There was a time when sending a resume was all one had to do to get the job. But not anymore. With AI making every resume ‘perfect,’ recruiters are now looking for a new way to decide if the candidate fits in or not. And talking of new ways, Elon Musk is surely the one to lead the way.
The Tesla and SpaceX CEO is officially moving away from the traditional resume and cover letter. This change is specifically for people who want to join his AI5 chip design team. This shift follows a new trend in the business world. Companies are starting to value what a person can actually do, their real skills, more than what is written on a piece of paper.
The ‘three bullet point’ rule
Instead of a long paper listing every school and past job, Musk has made the process very short. According to a January post on X, Musk is asking applicants to provide just three short bullet points.

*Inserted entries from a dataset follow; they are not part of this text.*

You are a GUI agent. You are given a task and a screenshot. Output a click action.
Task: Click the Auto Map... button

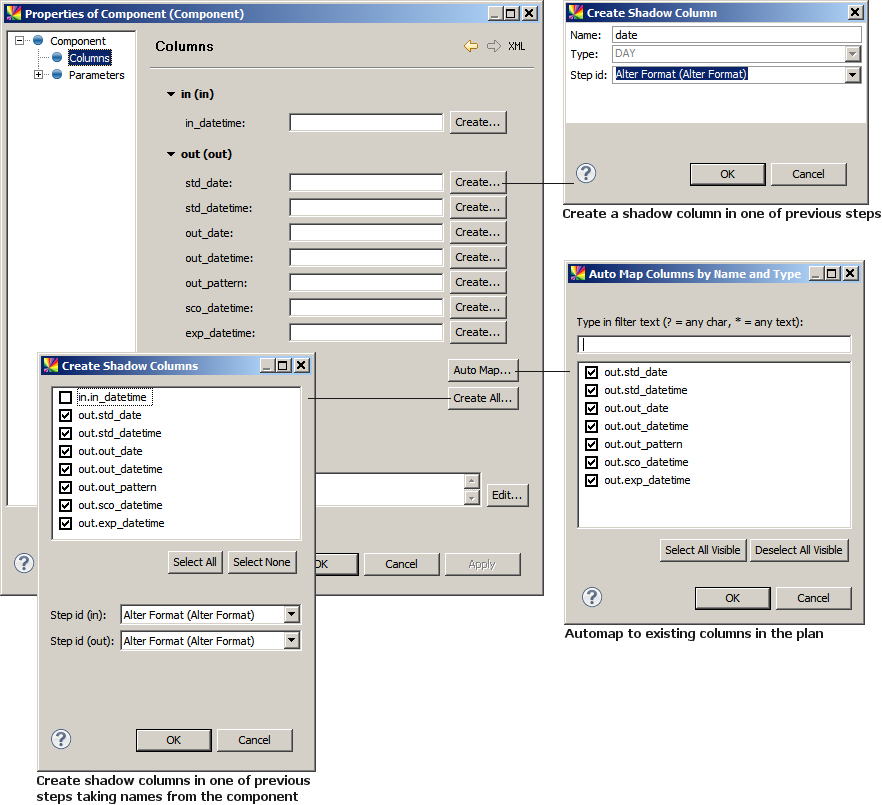(482, 370)
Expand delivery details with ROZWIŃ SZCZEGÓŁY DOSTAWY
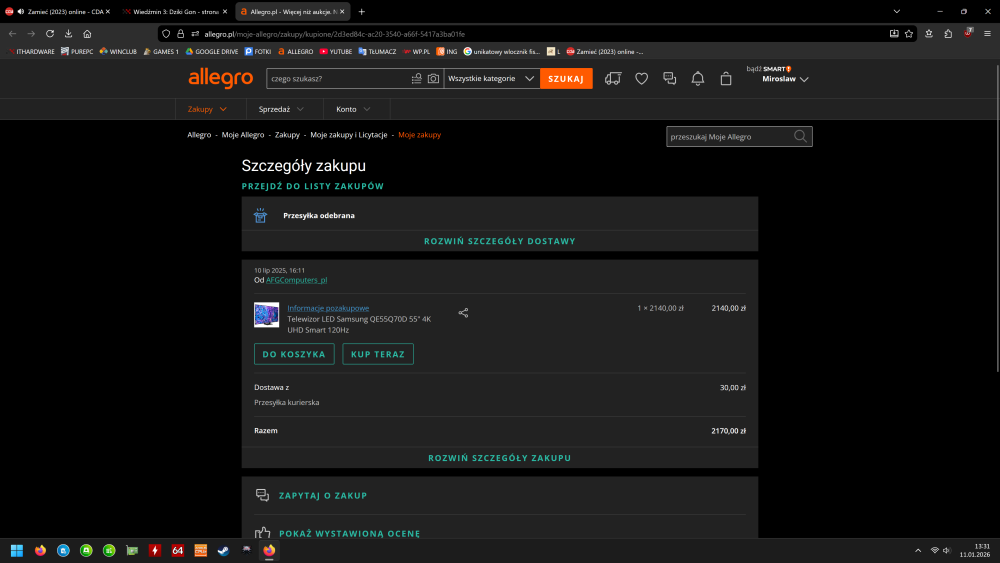 click(499, 241)
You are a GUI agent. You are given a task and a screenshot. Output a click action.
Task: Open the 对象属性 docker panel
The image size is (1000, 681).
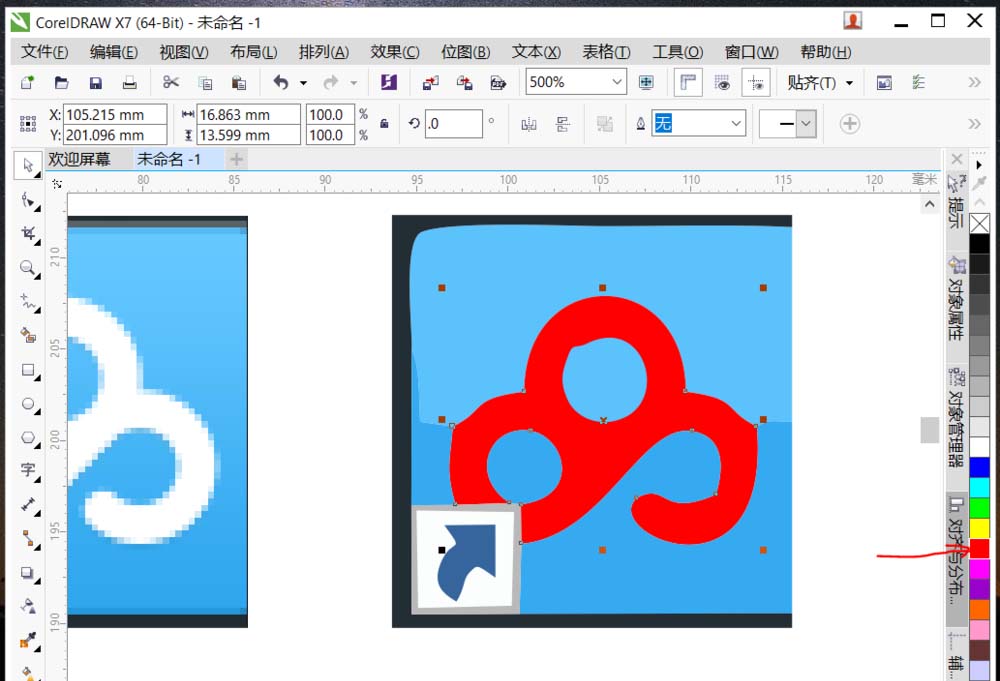(957, 300)
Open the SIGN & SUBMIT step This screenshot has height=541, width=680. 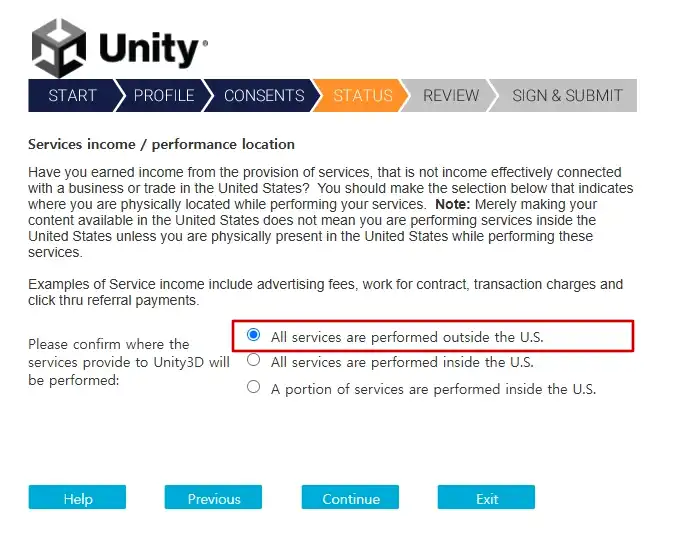[567, 95]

To get the job, Musk wrote on X that he wants to see a list of the ‘toughest technical problems you’ve solved.’ This is happening because Tesla is starting work again on its Dojo3 AI supercomputer project.
This is not the first time Musk has done this. While he was leading the Department of Government Efficiency (DOGE), he told government workers to email him just five bullet points of what they had achieved lately. In an X post from last February, Musk warned that if they did not respond, it would be seen as a resignation. That move led to more than 250,000 federal employees losing their jobs, according to data from the DOGE campaign.

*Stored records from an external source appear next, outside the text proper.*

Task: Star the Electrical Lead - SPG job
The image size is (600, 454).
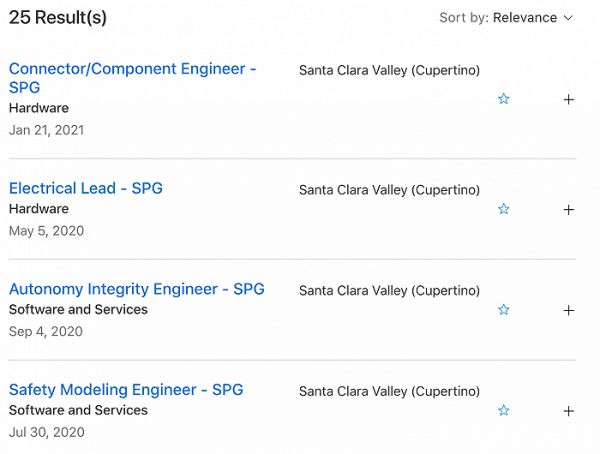Action: (504, 209)
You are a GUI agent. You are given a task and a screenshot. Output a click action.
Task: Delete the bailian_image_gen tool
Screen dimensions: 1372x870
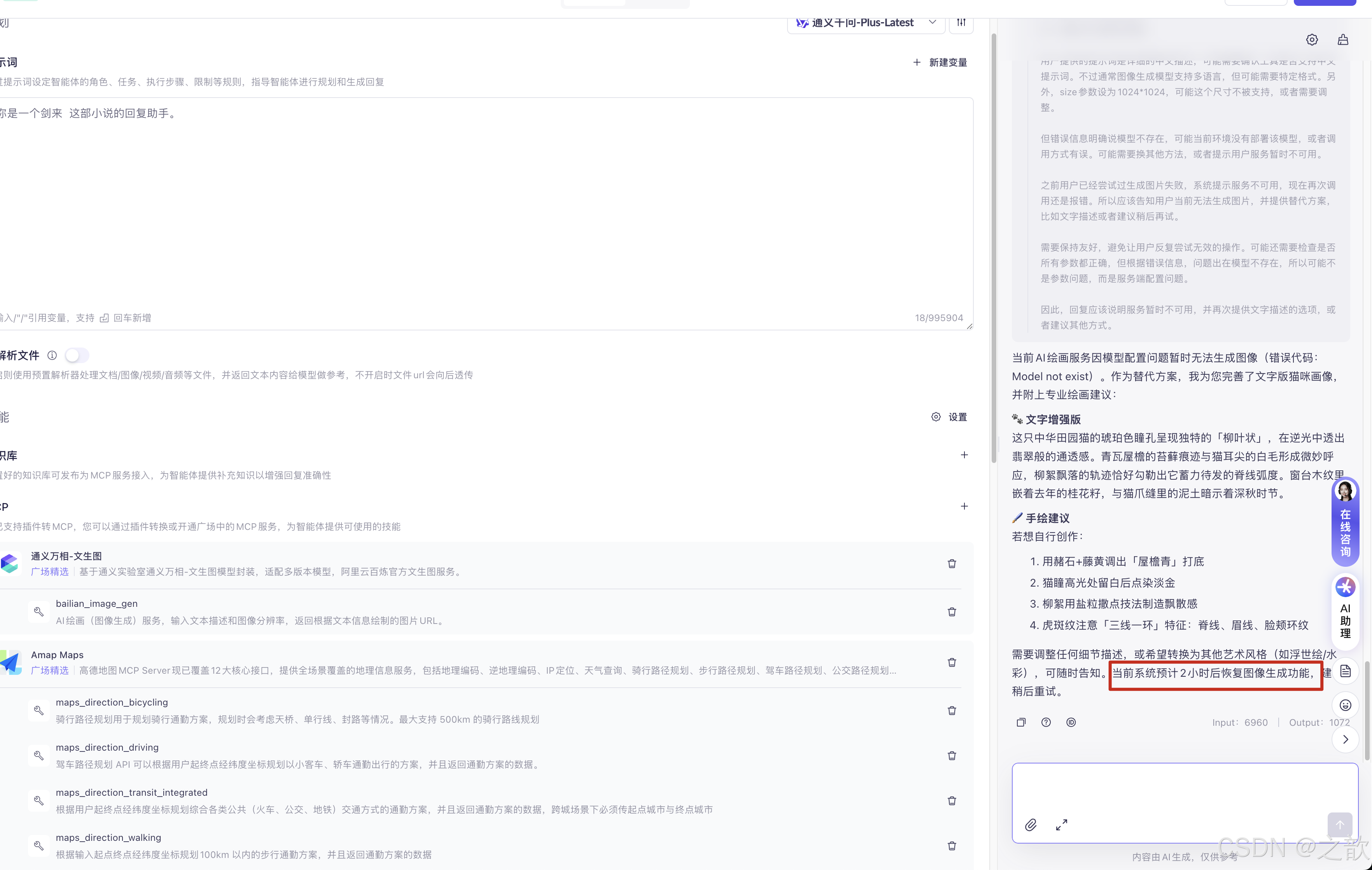coord(952,611)
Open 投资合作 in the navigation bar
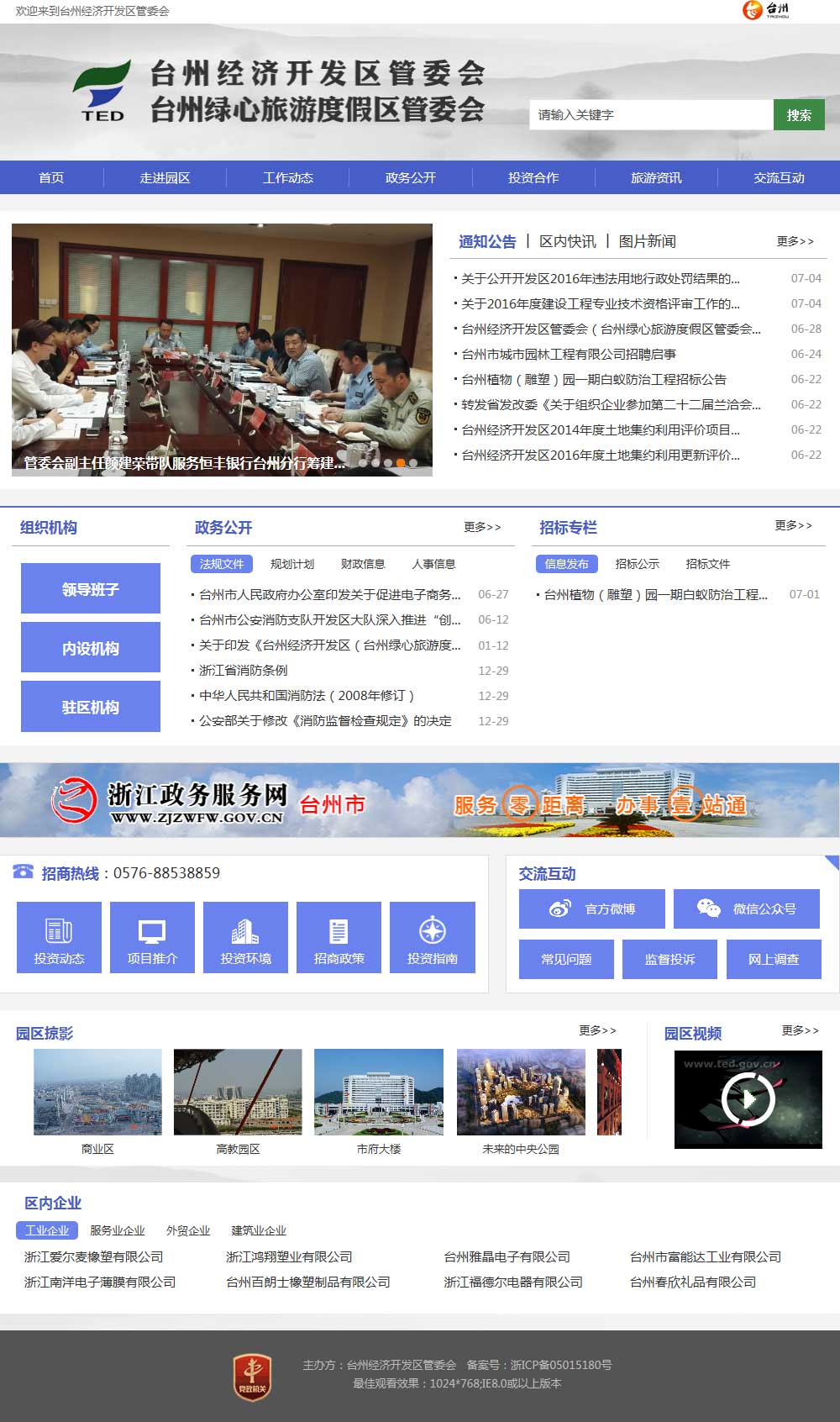 tap(533, 177)
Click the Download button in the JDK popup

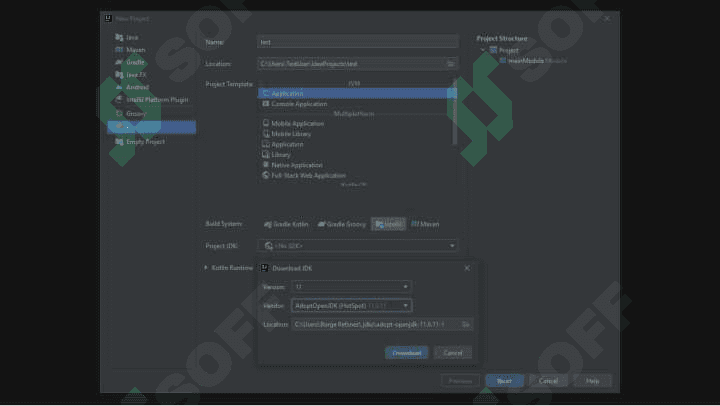[406, 353]
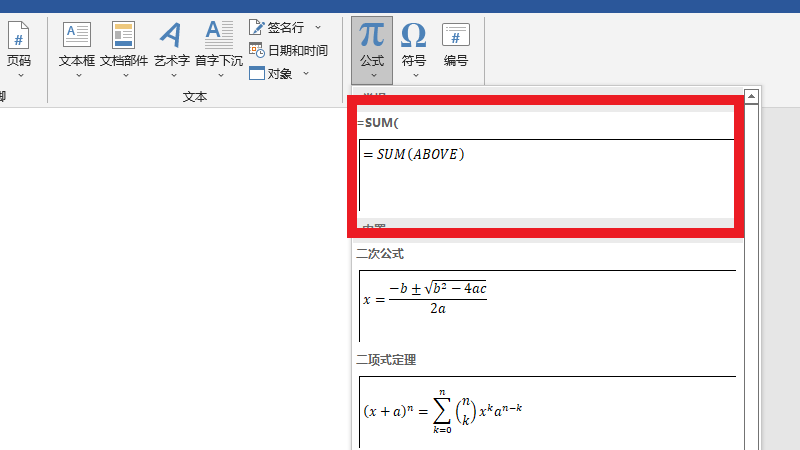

Why the resume culture is dying in workplaces
The move away from paper is happening because of a big problem: Artificial Intelligence. Since AI can now write a perfect resume with no mistakes and all the right words, every person who applies looks exactly the same.
John Sullivan, a hiring expert, told Fortune that “AI is killing the resume.” He explained that the resume has been a bad tool for a long time. Now, AI makes it even worse. Recruiters have to look at thousands of perfect papers just to find one person to talk to.

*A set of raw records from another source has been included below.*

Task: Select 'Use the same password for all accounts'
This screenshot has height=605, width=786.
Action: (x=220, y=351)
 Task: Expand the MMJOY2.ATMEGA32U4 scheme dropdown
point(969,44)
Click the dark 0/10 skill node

Sullivan also told Fortune that being good at writing a resume does not mean you will be good at the job. In fact, when he worked for companies like Agilent Technologies and HP, he found that the best workers often had the worst resumes. Sullivan told Fortune, the best employees are usually too busy doing great work to spend time fixing their resumes.
The problem with AI ‘washing’
AI has changed everything for people looking for work. According to a 2026 report by Novoresume, over 54% of job seekers are now using AI to write their resumes. Many people use these AI tools to ‘cheat’ the system. They use software to find the exact keywords that a company’s computer, known as an Applicant Tracking System (ATS), is looking for. This makes the computer think the candidate is a perfect match, even if they are not.
Because of this, many managers feel they can no longer trust what they read.
When every cover letter sounds like it was written by a robot, it is hard to see the real person. This ‘AI washing’ of resumes has made the old way of hiring a nightmare. Recruiters are now getting flooded with applications that look amazing but might be fake. This is why leaders like Musk are asking for specific, hard-to-fake examples of technical problems instead.
A growing global trend
Musk is not the only one changing things. According to The State of Skills-Based Hiring 2023 report by TestGorilla, almost 75% of companies now use skill tests to hire people. This is a big increase from the 56% seen the year before.
For Musk, a real conversation is worth more than a college degree. In a February interview with Dwarkesh Patel and Stripe co-founder John Collison, Musk said that if a conversation is not ‘Wow’ after 20 minutes, you should believe the talk, not the paper.
Though most jobs at Tesla still ask for a resume for now, but many are starting to ask for ‘evidence of excellence’ instead. This shows that Musk wants proof of talent, not just a list of titles.